If the reducer task fetches more data than allowed, it will write it into a temporary file. If there is a too big network communication overhead, the fetcher will stop the reading and resume it when it will need the next shuffle block file - the fetching is based on multiple iterators - there are multiple iterators wrapping the initial ShuffleBlockFetcherIterator. Some of them has an important role in the execution, like the InterruptibleIterators used with the speculative execution, some of them seem to be only used in the RDD API because Apache Spark SQL doesn't set the ordering and aggregation values of the ShuffleDependency.

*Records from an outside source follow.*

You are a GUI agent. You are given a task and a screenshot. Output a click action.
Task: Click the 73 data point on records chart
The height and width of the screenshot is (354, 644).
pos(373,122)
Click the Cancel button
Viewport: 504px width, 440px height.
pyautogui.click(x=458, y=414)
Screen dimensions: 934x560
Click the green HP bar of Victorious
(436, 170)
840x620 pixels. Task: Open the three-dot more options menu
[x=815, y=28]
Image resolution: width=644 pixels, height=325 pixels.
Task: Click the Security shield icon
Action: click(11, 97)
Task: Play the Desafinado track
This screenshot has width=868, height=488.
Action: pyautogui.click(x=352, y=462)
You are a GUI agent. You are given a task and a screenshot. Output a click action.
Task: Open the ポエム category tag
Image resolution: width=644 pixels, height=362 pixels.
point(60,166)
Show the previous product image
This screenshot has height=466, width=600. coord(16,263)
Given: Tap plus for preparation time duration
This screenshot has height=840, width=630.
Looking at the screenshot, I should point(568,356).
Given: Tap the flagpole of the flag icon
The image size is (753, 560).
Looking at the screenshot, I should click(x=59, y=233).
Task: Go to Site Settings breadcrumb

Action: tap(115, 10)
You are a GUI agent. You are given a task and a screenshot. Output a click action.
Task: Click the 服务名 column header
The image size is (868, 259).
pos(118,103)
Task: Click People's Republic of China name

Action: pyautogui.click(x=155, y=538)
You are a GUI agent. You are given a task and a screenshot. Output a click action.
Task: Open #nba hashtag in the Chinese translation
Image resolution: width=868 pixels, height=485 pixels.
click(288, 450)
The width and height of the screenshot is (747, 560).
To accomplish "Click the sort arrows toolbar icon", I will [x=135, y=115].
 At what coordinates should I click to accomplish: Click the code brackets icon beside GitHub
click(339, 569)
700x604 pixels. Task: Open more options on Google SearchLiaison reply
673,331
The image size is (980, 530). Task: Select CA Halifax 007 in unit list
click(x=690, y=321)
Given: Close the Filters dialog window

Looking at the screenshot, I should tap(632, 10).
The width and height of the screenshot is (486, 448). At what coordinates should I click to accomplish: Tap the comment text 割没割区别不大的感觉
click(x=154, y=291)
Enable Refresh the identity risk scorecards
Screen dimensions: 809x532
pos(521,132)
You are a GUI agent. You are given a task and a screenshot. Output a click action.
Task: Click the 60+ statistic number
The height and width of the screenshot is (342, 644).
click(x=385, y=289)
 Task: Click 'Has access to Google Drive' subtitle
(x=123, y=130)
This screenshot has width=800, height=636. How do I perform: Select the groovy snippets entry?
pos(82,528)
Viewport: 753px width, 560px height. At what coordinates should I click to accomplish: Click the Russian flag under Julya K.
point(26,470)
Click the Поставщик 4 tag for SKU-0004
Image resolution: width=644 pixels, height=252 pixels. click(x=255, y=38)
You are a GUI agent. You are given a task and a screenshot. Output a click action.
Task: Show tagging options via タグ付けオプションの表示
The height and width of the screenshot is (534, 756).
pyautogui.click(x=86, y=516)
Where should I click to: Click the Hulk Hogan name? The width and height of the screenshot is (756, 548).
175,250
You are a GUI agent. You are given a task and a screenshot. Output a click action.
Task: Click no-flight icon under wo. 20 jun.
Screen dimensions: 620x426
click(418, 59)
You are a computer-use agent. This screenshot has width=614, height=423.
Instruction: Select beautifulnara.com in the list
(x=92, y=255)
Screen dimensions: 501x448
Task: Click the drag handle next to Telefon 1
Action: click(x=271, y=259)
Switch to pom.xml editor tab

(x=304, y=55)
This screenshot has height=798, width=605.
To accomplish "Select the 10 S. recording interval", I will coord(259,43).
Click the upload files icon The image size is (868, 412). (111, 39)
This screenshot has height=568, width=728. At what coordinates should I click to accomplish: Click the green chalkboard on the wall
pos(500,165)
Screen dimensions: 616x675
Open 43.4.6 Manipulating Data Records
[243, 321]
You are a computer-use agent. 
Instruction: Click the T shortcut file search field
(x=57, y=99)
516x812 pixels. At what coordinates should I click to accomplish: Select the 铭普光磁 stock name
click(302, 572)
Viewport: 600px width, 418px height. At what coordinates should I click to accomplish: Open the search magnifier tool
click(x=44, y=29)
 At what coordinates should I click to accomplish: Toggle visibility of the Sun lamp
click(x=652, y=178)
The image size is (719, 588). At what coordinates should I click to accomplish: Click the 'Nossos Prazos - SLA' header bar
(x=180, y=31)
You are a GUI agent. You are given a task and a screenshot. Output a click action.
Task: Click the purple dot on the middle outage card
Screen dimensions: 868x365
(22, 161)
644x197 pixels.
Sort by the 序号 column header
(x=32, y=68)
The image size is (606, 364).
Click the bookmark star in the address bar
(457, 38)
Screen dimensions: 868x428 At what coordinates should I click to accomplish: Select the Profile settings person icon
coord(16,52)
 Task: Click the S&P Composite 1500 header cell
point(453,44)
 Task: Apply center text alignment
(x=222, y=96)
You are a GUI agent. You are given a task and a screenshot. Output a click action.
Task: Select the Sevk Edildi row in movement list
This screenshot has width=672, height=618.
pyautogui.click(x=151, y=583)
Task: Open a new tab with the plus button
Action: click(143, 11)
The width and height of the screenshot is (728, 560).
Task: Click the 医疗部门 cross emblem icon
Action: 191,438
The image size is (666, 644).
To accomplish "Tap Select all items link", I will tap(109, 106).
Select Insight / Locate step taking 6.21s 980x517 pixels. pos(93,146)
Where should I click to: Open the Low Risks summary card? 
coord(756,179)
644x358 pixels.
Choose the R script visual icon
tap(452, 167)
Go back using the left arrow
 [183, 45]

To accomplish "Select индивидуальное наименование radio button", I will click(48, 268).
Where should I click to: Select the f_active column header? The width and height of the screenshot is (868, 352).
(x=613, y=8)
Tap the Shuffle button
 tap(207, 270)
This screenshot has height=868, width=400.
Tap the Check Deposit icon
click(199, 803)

- physical plan instead of ShuffleDependency - instead of ShuffleDependency, Apache Spark creates physical nodes corresponding to the required action. For example, in the group by key + mapGroups operation, it will create a sort node to order the rows by the grouping key, so that they can be consumed by the GroupedIterator.
I hope that thanks to the recent blog posts, the Apache Spark shuffle part has less mysteries, but I also hope you have some questions to share that will maybe help to write the next blog posts of the series!